* **Work instructions**:
Each entry here needs to be given again exactly.

* **Supplied material**:
- Opening Delimiter -

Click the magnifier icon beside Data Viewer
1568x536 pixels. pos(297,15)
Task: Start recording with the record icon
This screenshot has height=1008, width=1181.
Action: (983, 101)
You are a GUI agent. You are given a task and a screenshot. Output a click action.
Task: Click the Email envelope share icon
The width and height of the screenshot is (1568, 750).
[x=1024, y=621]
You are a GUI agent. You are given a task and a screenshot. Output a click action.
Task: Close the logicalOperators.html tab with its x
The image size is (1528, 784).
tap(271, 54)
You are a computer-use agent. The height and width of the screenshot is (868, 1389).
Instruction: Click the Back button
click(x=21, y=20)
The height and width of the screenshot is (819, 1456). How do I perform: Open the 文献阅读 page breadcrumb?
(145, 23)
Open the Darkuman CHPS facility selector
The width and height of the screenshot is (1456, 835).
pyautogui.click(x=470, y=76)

- Closing Delimiter -

* **Result of the exercise**:
Click the magnifier icon beside Data Viewer
1568x536 pixels. pos(297,15)
Task: Start recording with the record icon
This screenshot has height=1008, width=1181.
Action: (983, 101)
You are a GUI agent. You are given a task and a screenshot. Output a click action.
Task: Click the Email envelope share icon
The width and height of the screenshot is (1568, 750).
[x=1024, y=621]
You are a GUI agent. You are given a task and a screenshot. Output a click action.
Task: Close the logicalOperators.html tab with its x
The image size is (1528, 784).
tap(271, 54)
You are a computer-use agent. The height and width of the screenshot is (868, 1389).
Instruction: Click the Back button
click(x=21, y=20)
The height and width of the screenshot is (819, 1456). How do I perform: Open the 文献阅读 page breadcrumb?
(145, 23)
Open the Darkuman CHPS facility selector
The width and height of the screenshot is (1456, 835).
pyautogui.click(x=470, y=76)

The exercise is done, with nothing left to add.